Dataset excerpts
BEGIN
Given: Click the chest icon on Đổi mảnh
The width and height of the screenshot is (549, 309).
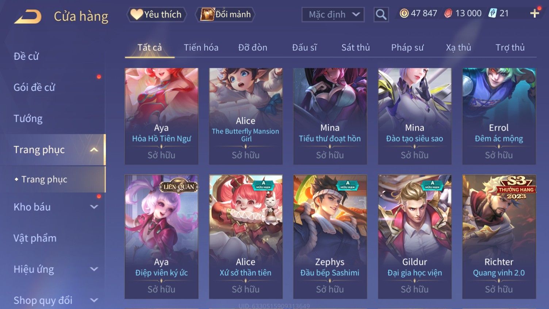Looking at the screenshot, I should click(x=207, y=15).
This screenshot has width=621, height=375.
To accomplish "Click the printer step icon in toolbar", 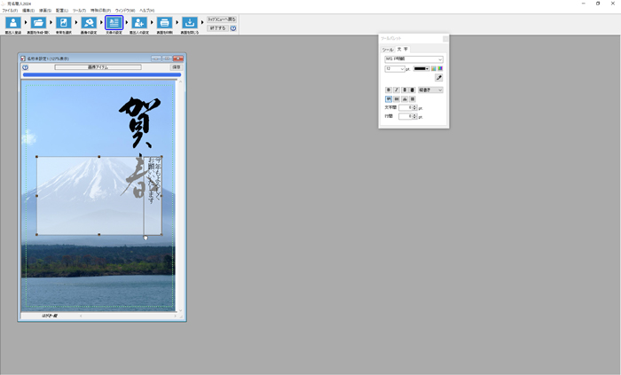I will point(164,23).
END
▶ Task instructions
Set down exactly the lines from the start of the records through the line containing "This screenshot has width=621, height=375.", both included, and omit the pictures.

▶ Task output
Given: Click the chest icon on Đổi mảnh
The width and height of the screenshot is (549, 309).
Looking at the screenshot, I should click(x=207, y=15).
This screenshot has width=621, height=375.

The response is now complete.